Условие задания: Обновите строки списка от строки, содержащей «Task: Bookmark this page with the star icon», до конца списка (обе границы включительно), заменив «star» на «heart» и оставив остальное без изменений. Приведите только эти строки и не включайте в ответ картинки.

————

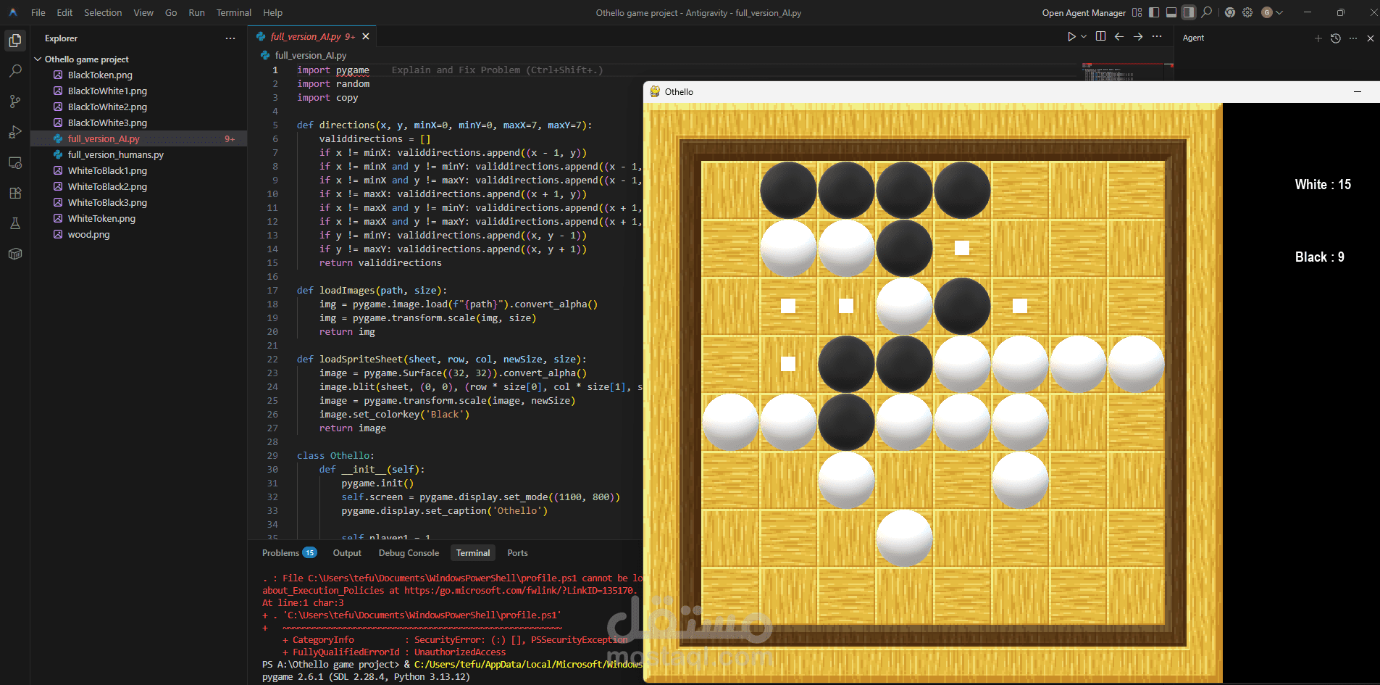Toggle the primary sidebar visibility
Screen dimensions: 1380x685
point(1154,12)
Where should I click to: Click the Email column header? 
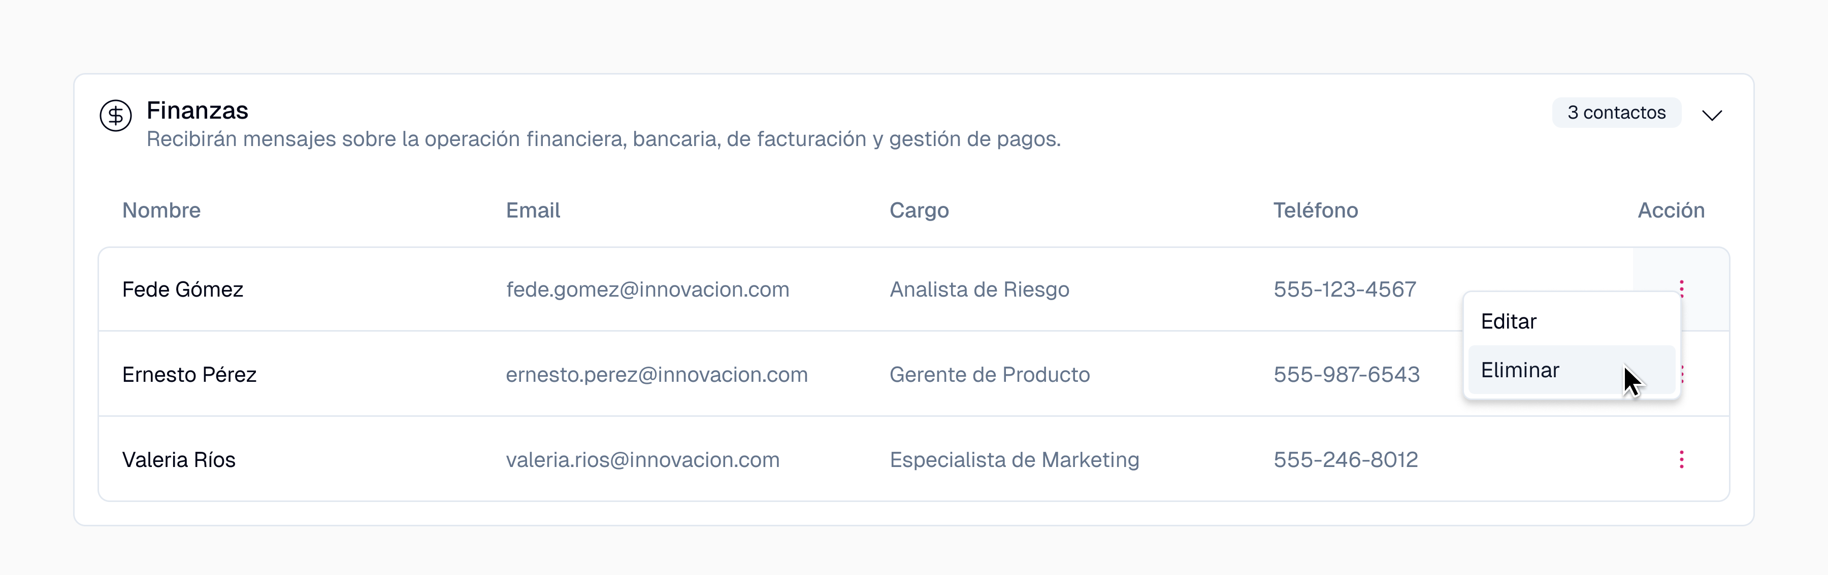533,211
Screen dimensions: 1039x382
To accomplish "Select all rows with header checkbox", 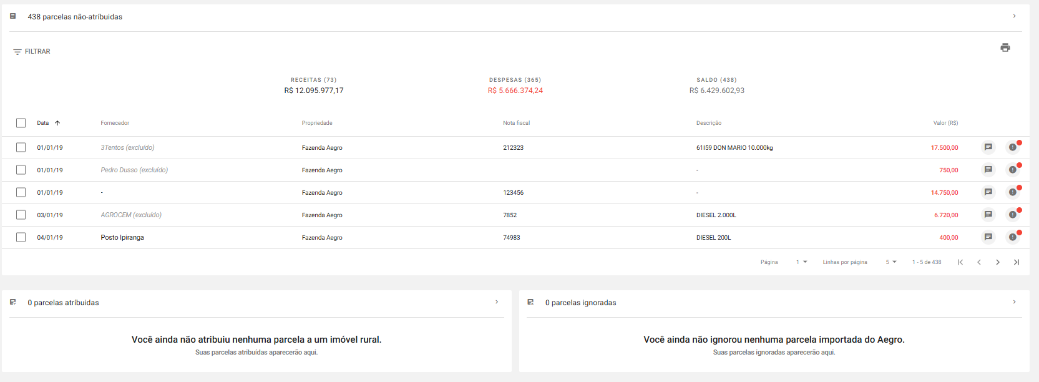I will (x=21, y=123).
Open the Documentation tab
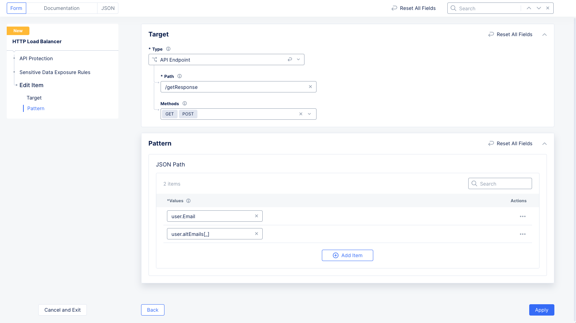 pos(61,8)
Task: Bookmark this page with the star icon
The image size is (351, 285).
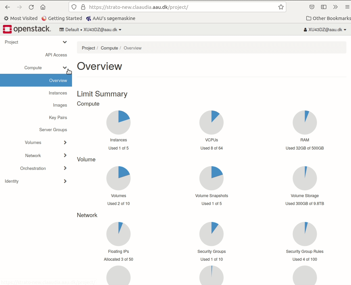Action: click(x=281, y=7)
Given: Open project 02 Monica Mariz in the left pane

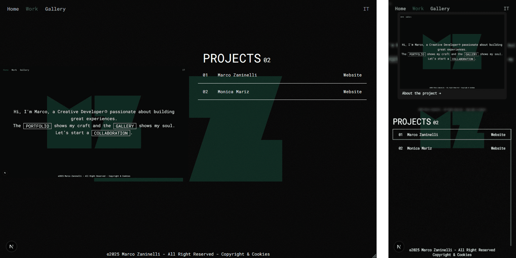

————

Полный ответ:
Task: Bookmark this page with the heart icon
The image size is (351, 285).
Action: click(x=281, y=7)
Given: Open project 02 Monica Mariz in the left pane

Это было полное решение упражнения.